Terima kasih atas komentarnya yang luar biasa di bab kemarin. Sebenarnya part ini tuh antara butuh nggak butuh, Cuma jadi kayak titik balik aja.

Tapi apa pun itu, semoga kalian masih menikmatinya.

Sarapan dulu biar kuat. Hehehe ...


**** 

Kedaton Wilwatikta, Tahun 1354 Masehi

Sejak menjadi yuwaraja, Hayam Wuruk menjalani hari-harinya di Kahuripan—sama seperti ibundanya dulu sebelum naik takhta. Lalu di hari-hari tertentu, dia akan datang berkunjung ke Trowulan dan biasanya akan menghabiskan waktu kurang lebih satu minggu kemudian kembali lagi ke Kahuripan. Lelah, tentu saja. Dia tidak hanya harus belajar menjadi raja muda, tapi juga kepemimpinan. Menghabiskan waktu masa kecil hingga remajanya belajar banyak ilmu dari para resi yang ditunjuk sebagai guru pribadinya.

Membaca berbagai lontar seperti; sastra, tata sila, tata upacara juga pemerintaan pun sudah menjadi makanannya sehari-hari. Terkadang dia merasa iri pada adik-adiknya juga sepupu-sepupunya yang masih bisa bebas bermain tanpa tanggung jawab takhta. Kini dia sedang berjalan bersama Darya di belakangnya juga beberapa abdi lainnya, melewati undakan paseban hendak menemui Eyang Rajapatni. Langkahnya terhenti saat melihat empat bocah kecil sedang bermain engklek. Dan, adiknya Sotor menjadi satu-satunya anak laki-laki yang ikut bermain.

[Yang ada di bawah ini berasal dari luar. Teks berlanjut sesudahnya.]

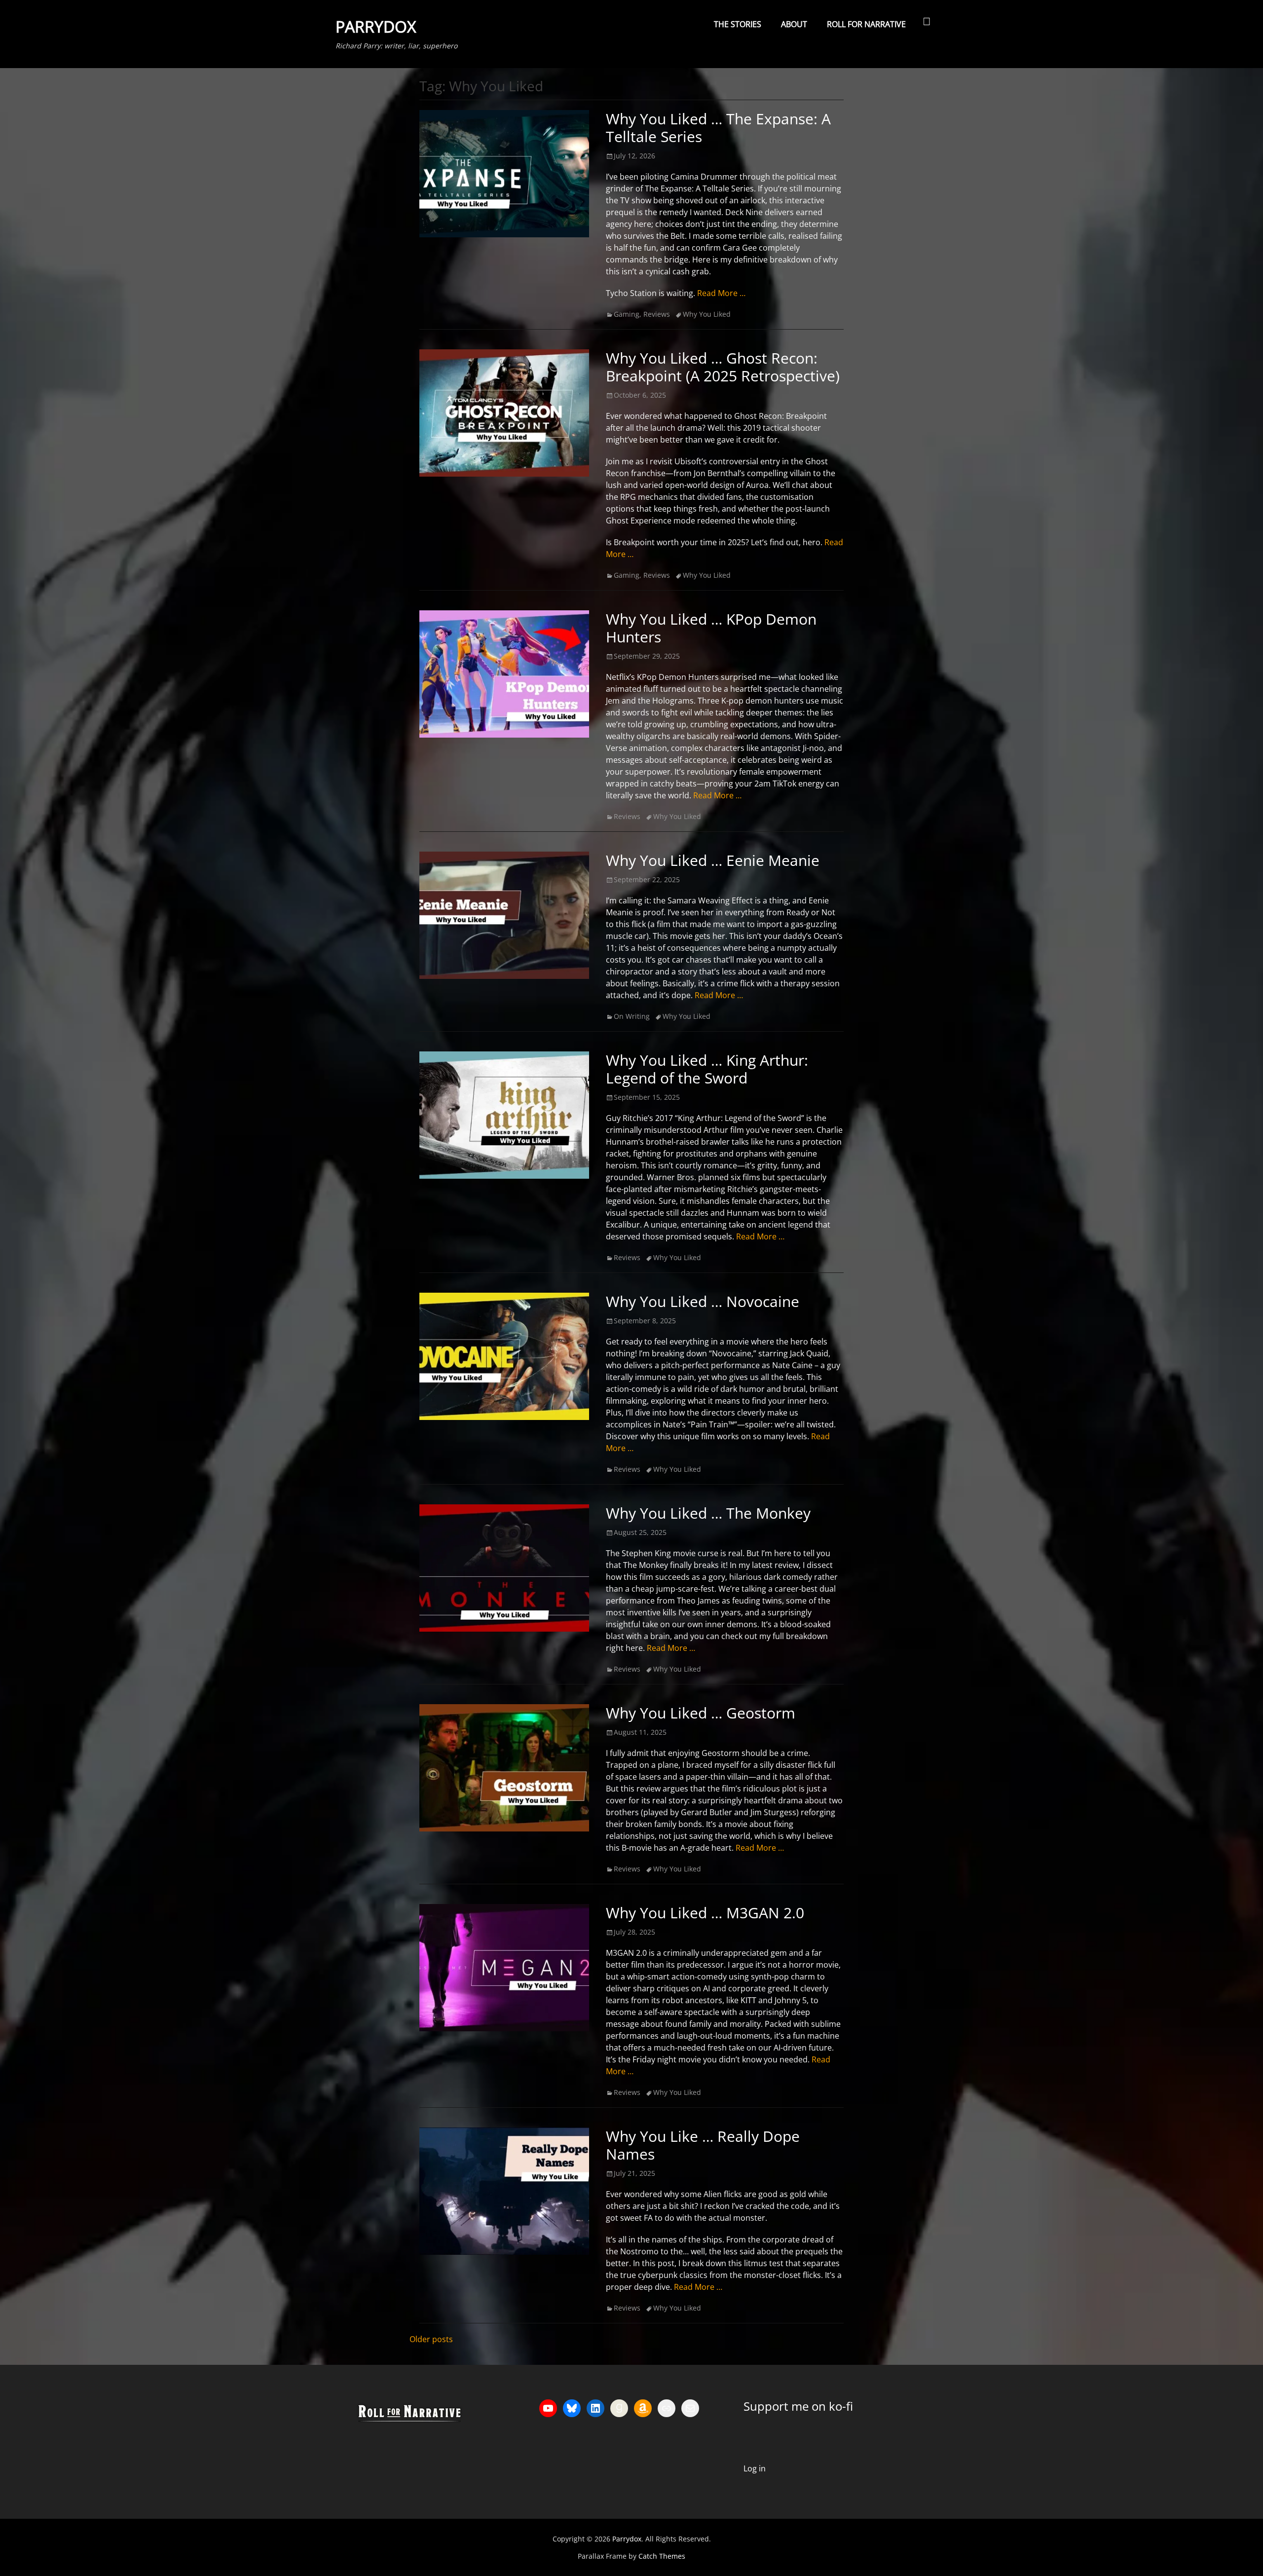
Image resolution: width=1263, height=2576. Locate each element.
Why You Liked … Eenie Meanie (712, 860)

Adiknya Nertaja dan Indudewi lah yang paling heboh di antara mereka berempat, sedang Sotor yang paling jago bermain, selalu menurut pada apa yang dikatakan kedua putri tengil itu. Hanya Sudewi yang terlihat tidak banyak tingkah, meski bibirnya terus menyunggingkan senyuman yang manis. Tatapan Hayam Wuruk terpaku pada sosok Sudewi kecil. Lalu dia membalikkan telapak tangan dan membukanya. Janggal sekali. Sebab dia merasakan sebuah kekosongan.

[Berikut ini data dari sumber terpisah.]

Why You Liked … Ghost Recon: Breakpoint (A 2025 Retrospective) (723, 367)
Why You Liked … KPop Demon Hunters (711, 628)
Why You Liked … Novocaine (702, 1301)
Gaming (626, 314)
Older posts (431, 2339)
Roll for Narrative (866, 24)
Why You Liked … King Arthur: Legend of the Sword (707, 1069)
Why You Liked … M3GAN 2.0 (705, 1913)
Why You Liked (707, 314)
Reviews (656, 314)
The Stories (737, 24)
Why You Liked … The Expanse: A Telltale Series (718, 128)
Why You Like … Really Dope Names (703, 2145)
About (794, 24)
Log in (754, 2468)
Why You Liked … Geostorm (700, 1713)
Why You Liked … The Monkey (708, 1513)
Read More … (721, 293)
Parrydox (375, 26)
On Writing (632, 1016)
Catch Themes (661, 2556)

Anehnya, mengapa dia masih mengingat ketika tangannya menggenggam erat tangan mungil Sudewi saat acara perjamuan beberapa bulan lalu. Segera saja Hayam Wuruk menggeleng kasar, mengibaskan tangannya ke belakang. Dia kembali melangkah, akan tetapi sialnya Nertaja malah memanggilnya.

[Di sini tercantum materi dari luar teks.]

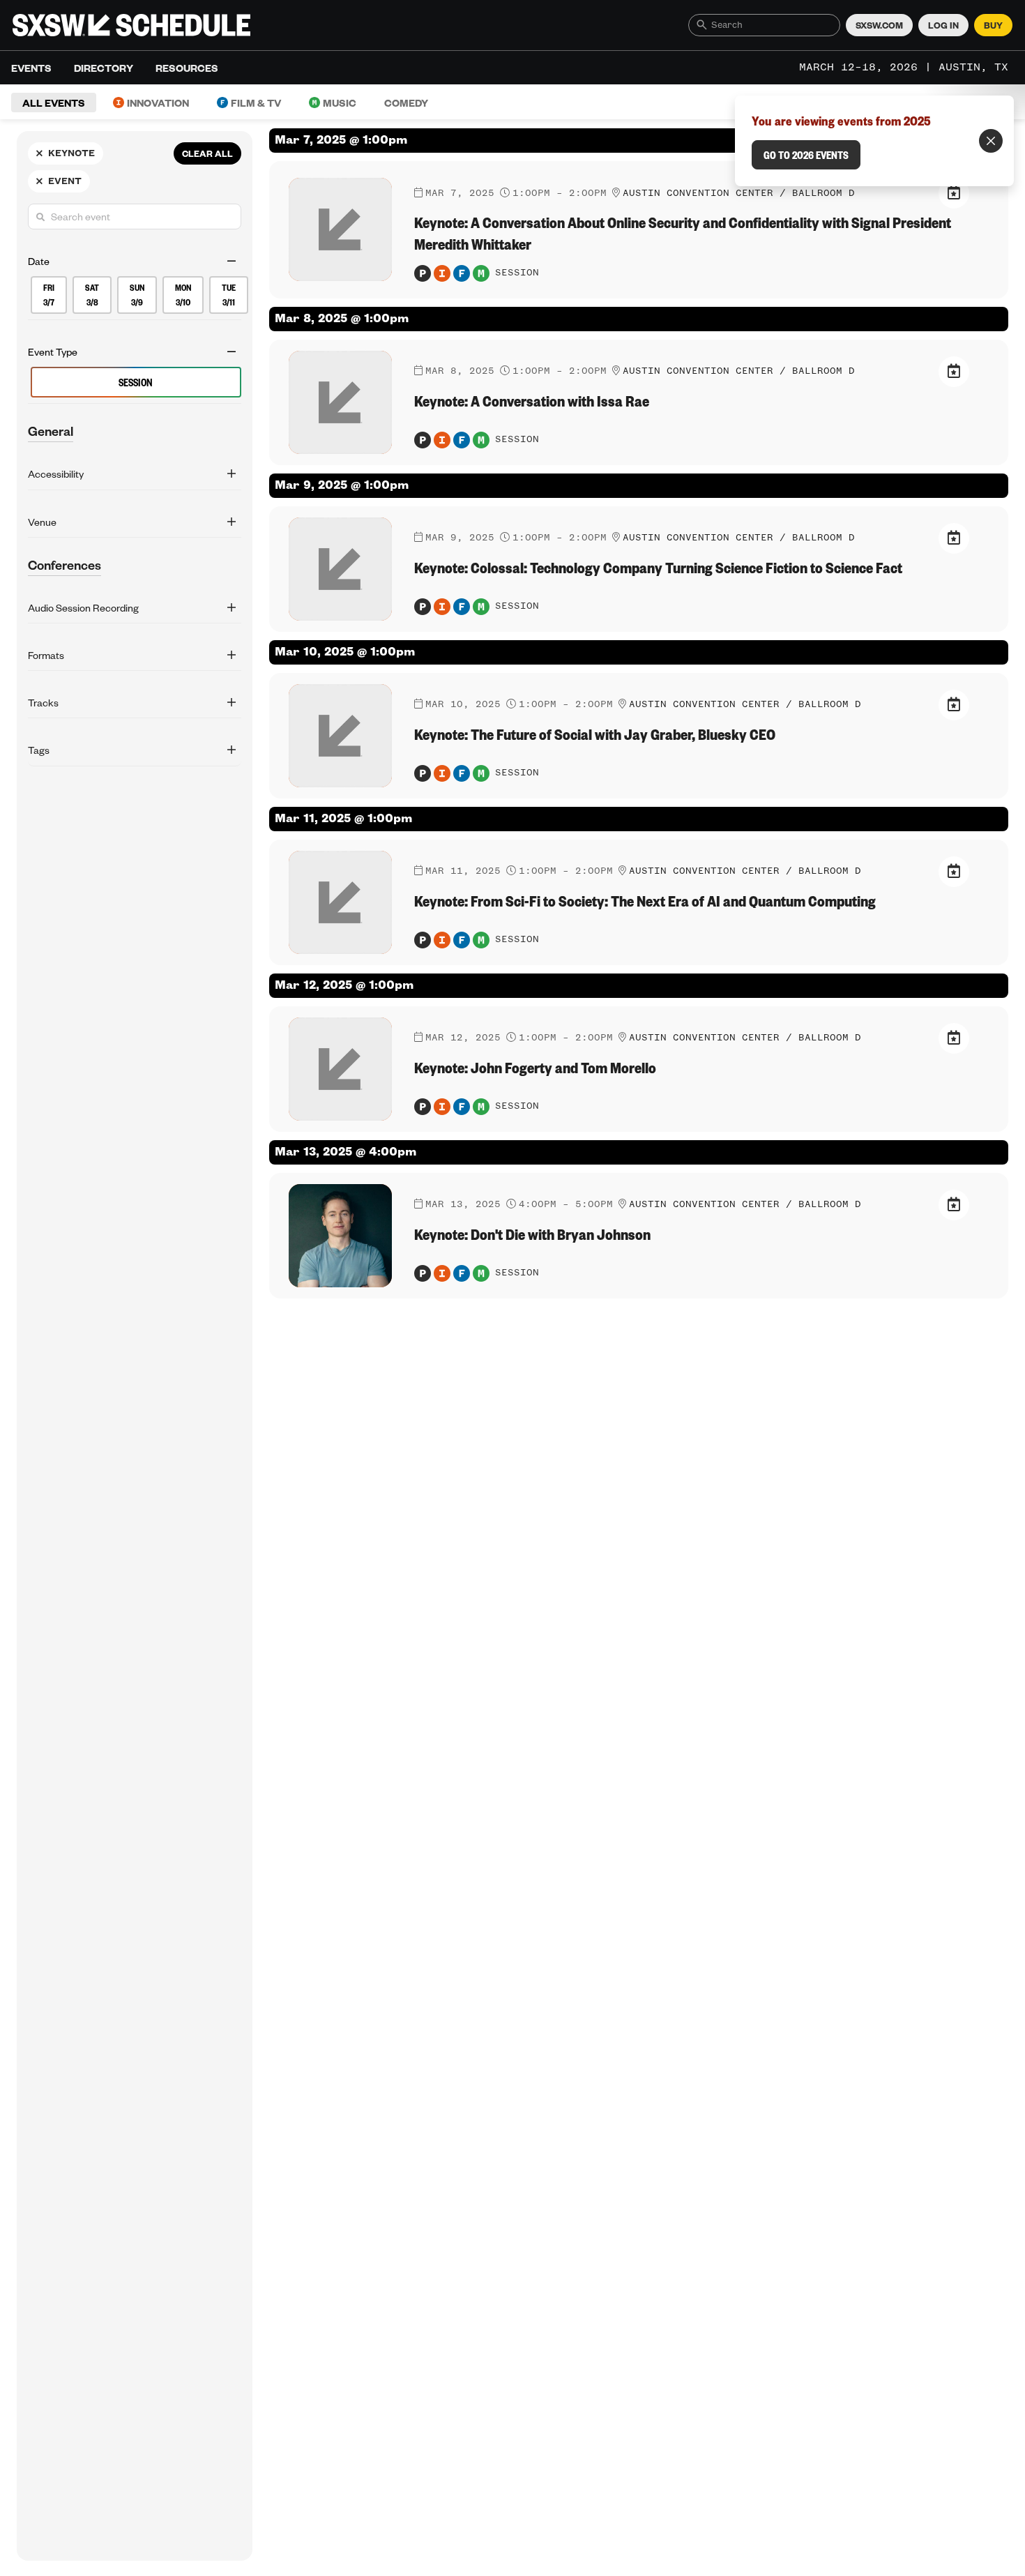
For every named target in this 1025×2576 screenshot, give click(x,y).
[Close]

"Kakang Yuwaraja!" suara Nertaja selalu melengking. Dia heran sekali, kenapa adiknya itu sedikit liar, berbeda dengan ibundanya yang anggun, bijaksana dan lembut. "Kakang, marilah bermain bersama kami. Aku ingin bermain tarik tambang tapi kurang orang. Kalau Kakang Yuwaraja ikut, nanti biar Sudewi saja yang menjadi pengadilnya."

"Nertaja, kasihan Sudewi, masih kecil, biar aku saja yang menjadi pengadil," sahut Indudewi.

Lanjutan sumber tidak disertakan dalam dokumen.